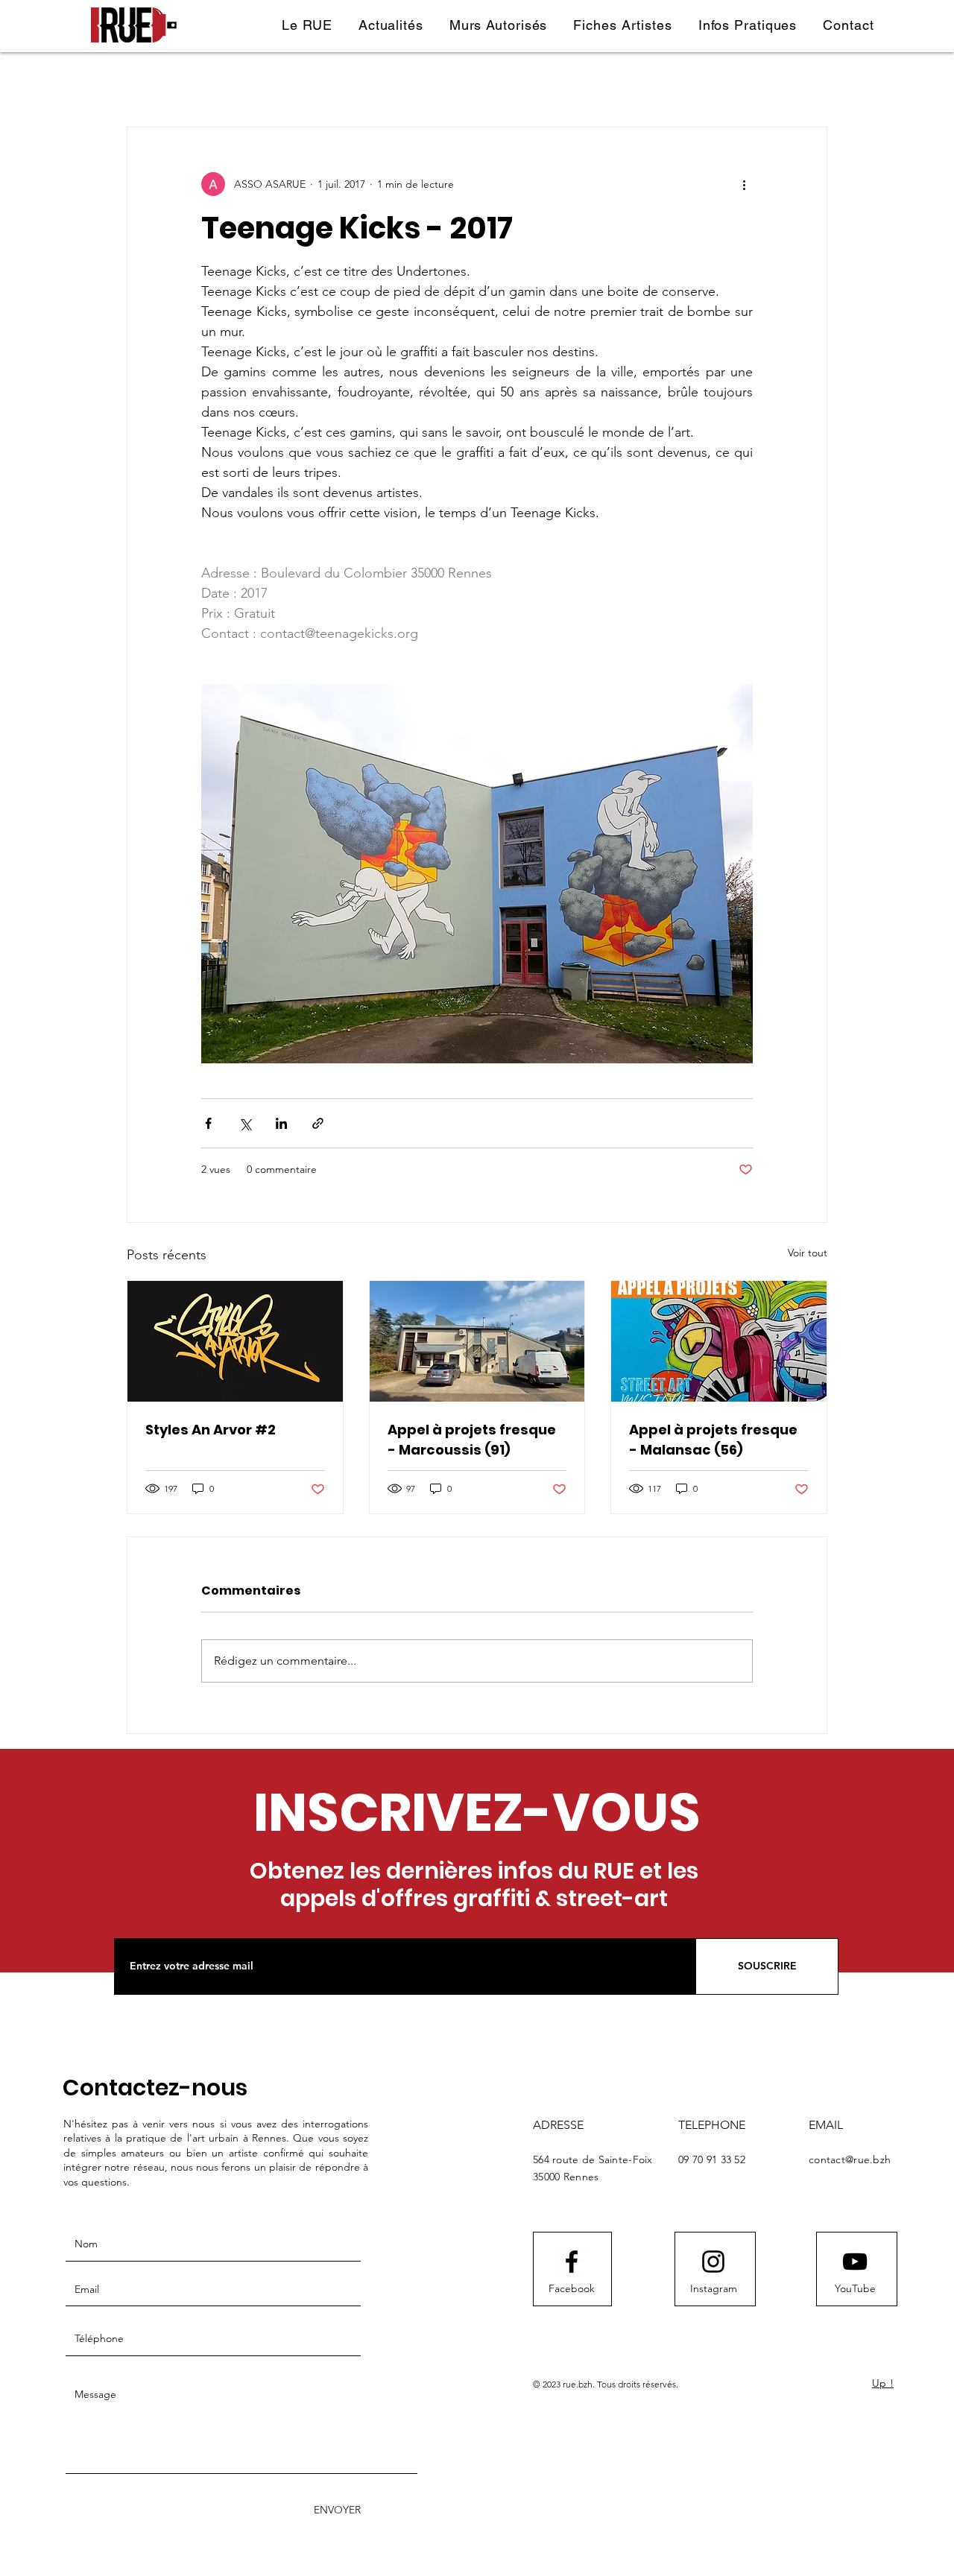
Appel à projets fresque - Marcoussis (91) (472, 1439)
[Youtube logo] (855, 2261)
* * *
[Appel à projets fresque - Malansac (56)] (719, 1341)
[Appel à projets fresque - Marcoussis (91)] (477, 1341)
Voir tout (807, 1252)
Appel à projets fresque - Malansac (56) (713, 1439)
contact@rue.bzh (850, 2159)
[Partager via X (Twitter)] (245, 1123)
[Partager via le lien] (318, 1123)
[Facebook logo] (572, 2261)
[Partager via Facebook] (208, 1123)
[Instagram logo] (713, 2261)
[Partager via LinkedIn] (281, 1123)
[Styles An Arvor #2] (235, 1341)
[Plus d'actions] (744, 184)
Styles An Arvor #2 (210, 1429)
---
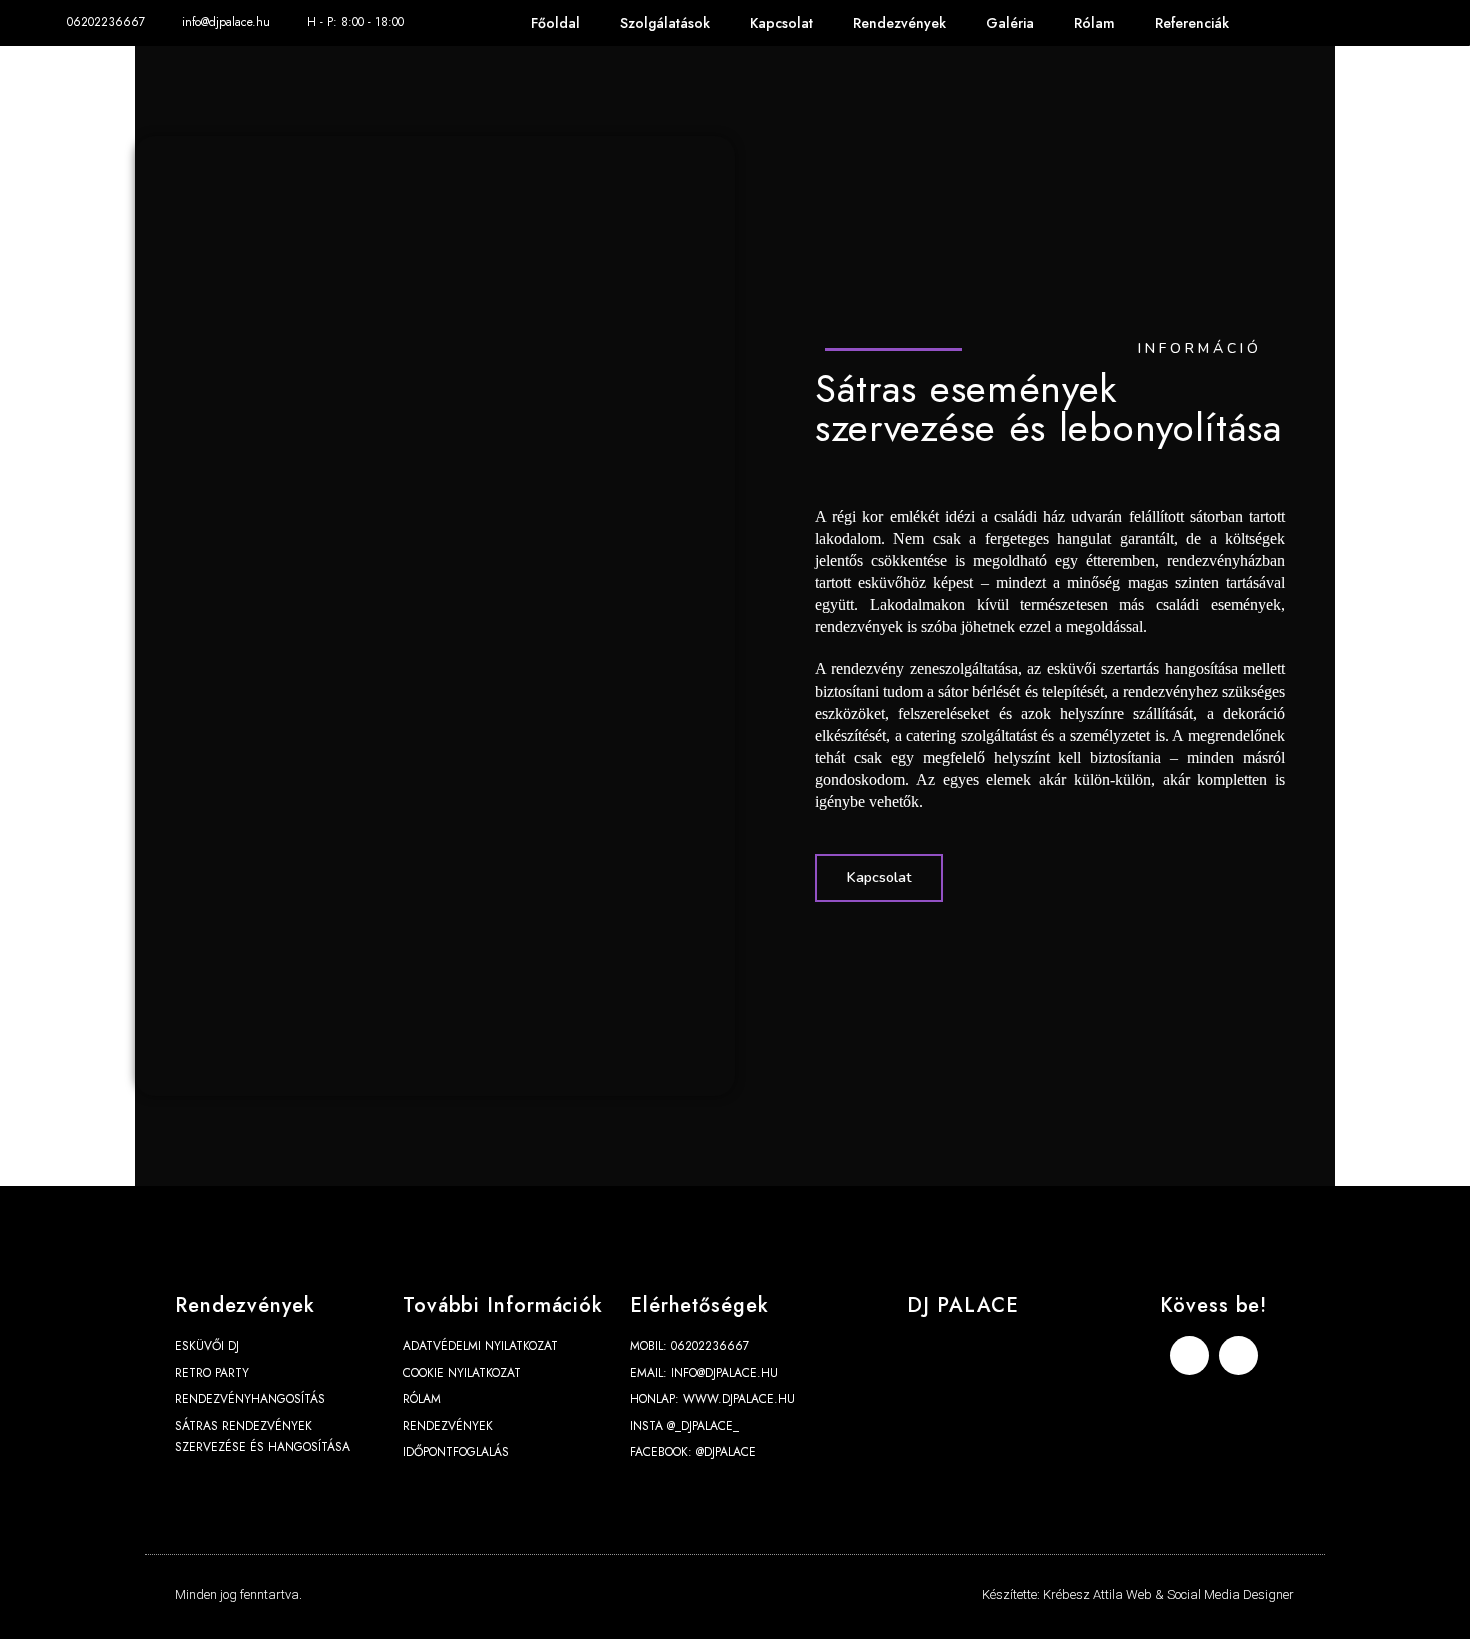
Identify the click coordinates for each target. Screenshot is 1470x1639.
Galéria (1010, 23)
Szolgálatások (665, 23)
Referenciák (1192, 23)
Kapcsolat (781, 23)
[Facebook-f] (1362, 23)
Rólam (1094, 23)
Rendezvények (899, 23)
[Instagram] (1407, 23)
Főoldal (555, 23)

#### What to produce:
Format the items from the line with "[Partager via X (Twitter)] (245, 1123)" to the line with "[Plus d'actions] (744, 184)", both included, as a numbered list without blank lines.

#### Exercise response:
1. [Partager via X (Twitter)] (245, 1123)
2. [Partager via le lien] (318, 1123)
3. [Facebook logo] (572, 2261)
4. [Partager via Facebook] (208, 1123)
5. [Instagram logo] (713, 2261)
6. [Partager via LinkedIn] (281, 1123)
7. [Styles An Arvor #2] (235, 1341)
8. [Plus d'actions] (744, 184)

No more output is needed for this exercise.